> [Activity] Wherever the word "Given" appears in the entries, copy the whole line.

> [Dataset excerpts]
↓↓↓

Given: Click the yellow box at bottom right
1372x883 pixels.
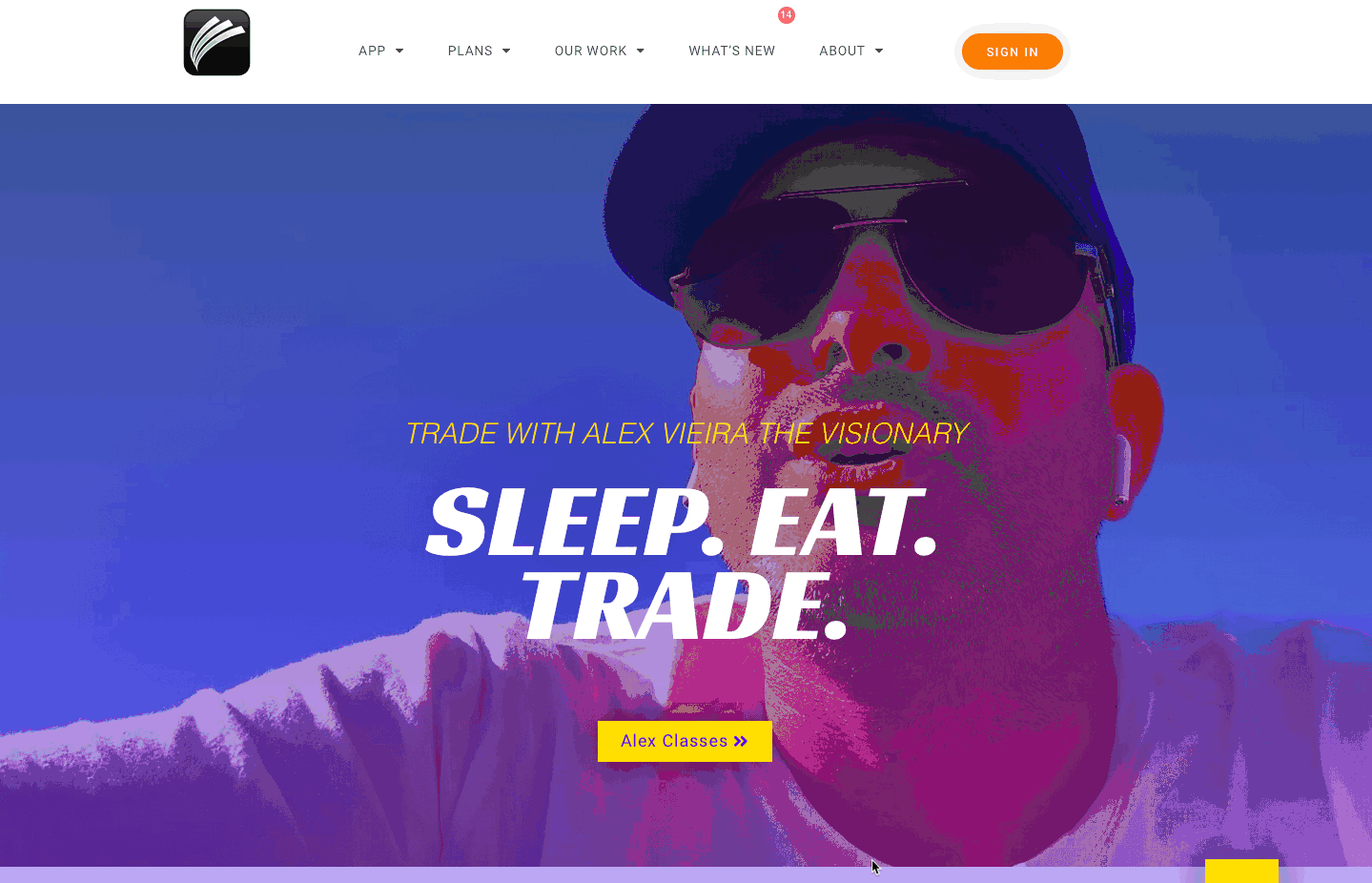Looking at the screenshot, I should (x=1241, y=871).
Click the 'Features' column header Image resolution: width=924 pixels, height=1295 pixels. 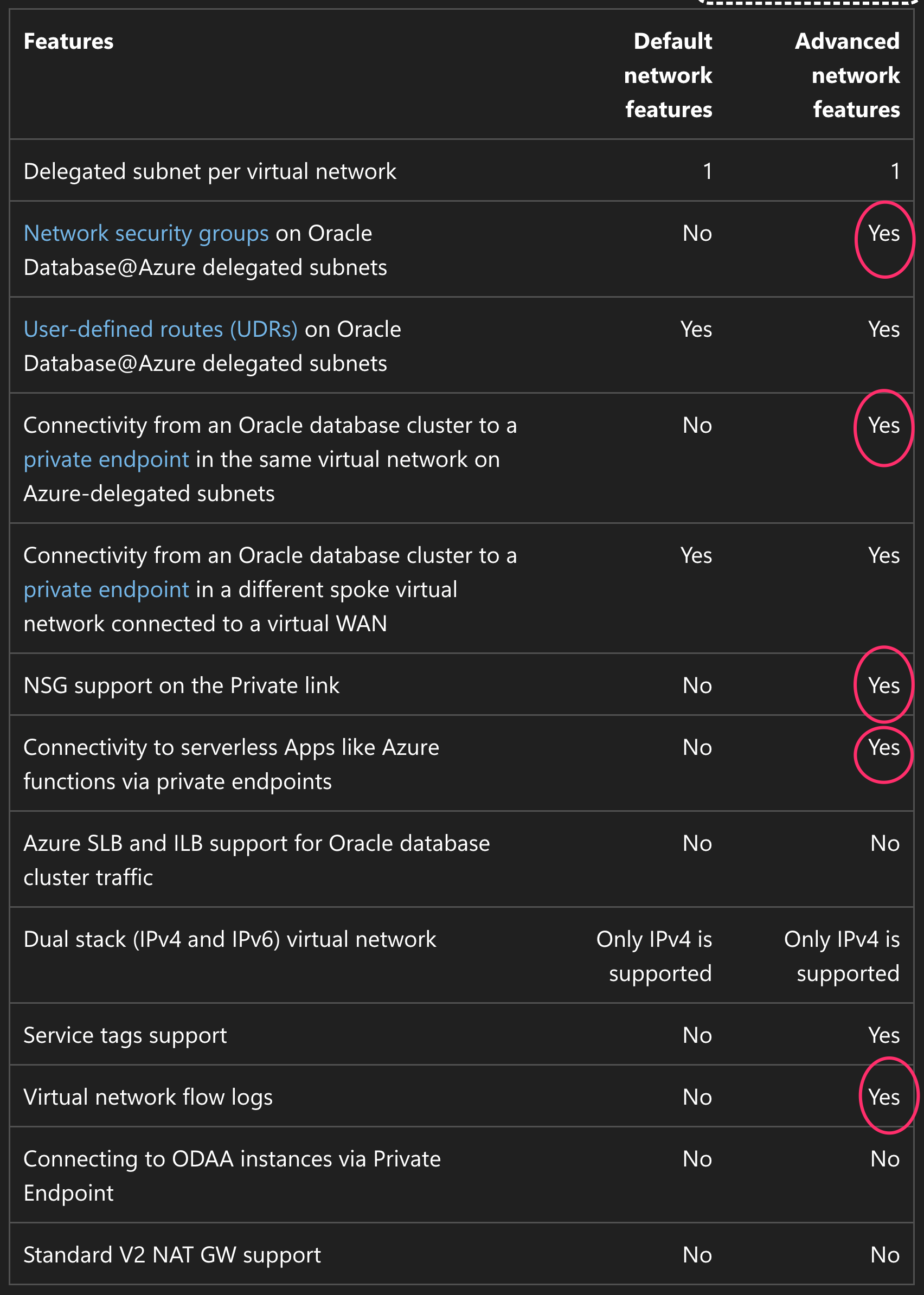68,42
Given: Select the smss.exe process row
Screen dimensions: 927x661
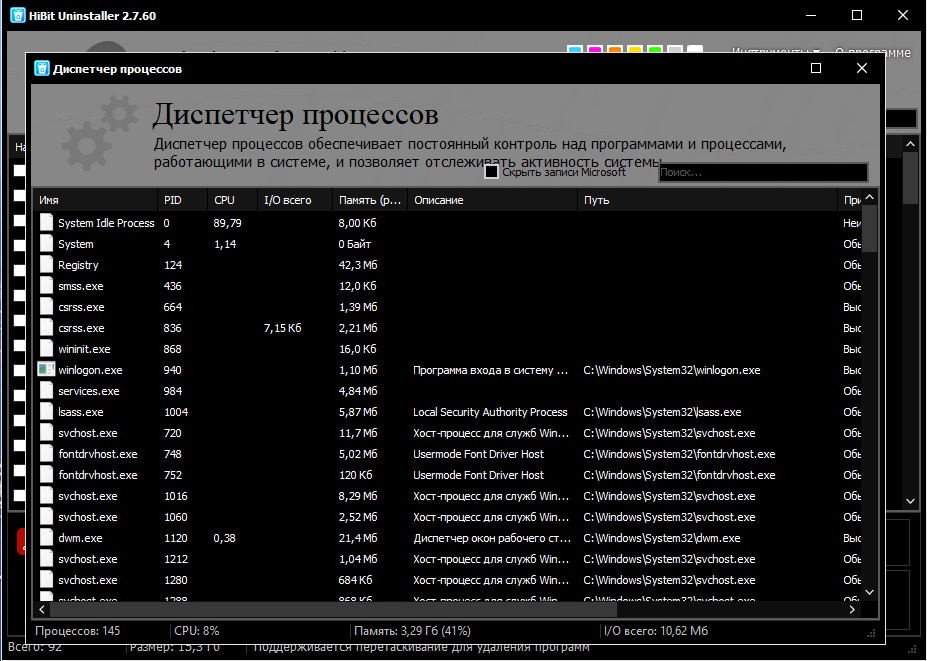Looking at the screenshot, I should tap(447, 286).
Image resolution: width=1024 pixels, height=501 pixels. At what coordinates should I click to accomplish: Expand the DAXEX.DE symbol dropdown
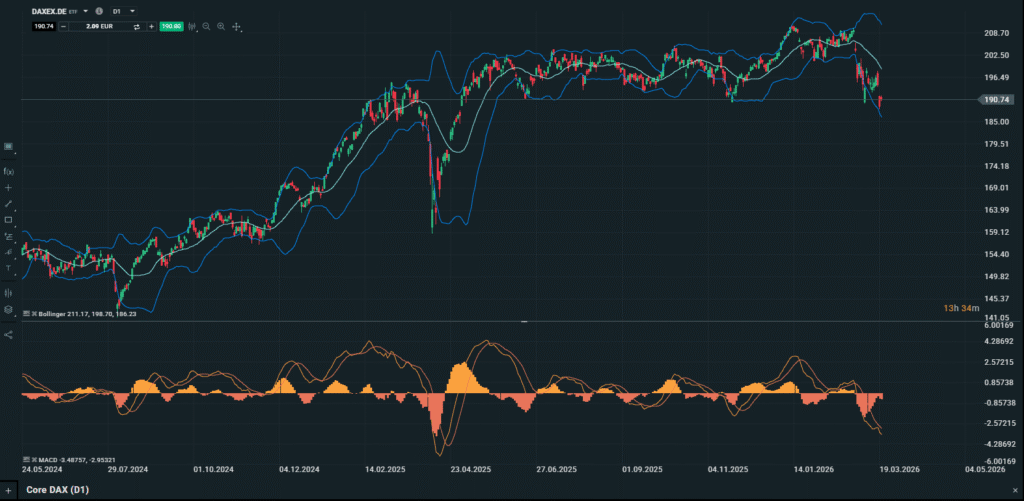[x=84, y=11]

↑↑↑

> [Task solution]
Given: Click the yellow box at bottom right
Given: Select the smss.exe process row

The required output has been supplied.